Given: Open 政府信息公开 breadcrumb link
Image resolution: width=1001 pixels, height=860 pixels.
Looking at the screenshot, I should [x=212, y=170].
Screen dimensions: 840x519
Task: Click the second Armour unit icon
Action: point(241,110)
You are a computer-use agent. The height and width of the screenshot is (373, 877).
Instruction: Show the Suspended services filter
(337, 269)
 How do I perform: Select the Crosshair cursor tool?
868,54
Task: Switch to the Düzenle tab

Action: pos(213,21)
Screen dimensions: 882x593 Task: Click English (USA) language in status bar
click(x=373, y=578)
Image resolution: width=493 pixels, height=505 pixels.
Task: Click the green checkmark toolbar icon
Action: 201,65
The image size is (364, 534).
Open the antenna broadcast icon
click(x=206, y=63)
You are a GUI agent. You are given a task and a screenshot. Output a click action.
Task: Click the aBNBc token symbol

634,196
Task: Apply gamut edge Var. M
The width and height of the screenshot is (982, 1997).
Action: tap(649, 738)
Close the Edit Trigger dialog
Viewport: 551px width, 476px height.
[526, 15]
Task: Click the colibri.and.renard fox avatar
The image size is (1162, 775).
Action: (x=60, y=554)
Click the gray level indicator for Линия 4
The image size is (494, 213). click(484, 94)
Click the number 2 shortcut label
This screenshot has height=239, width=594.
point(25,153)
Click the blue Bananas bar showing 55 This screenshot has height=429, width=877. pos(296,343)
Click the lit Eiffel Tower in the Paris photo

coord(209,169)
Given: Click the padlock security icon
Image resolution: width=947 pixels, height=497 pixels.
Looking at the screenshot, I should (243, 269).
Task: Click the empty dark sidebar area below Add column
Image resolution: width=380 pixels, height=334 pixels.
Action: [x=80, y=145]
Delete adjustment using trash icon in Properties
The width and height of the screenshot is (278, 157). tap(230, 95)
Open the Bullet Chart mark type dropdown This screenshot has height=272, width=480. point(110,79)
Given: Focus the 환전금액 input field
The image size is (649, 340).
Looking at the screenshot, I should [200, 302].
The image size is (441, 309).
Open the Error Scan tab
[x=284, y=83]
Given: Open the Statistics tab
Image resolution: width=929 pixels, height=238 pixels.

+++++

- WHAT TO PRODUCE -
Search the data for "agent" and list every line in which it occurs.

- WRITTEN ANSWER -
You are a computer-use agent. The height and width of the screenshot is (373, 877).
You are a GUI agent. You are given a task and a screenshot. Output a click action.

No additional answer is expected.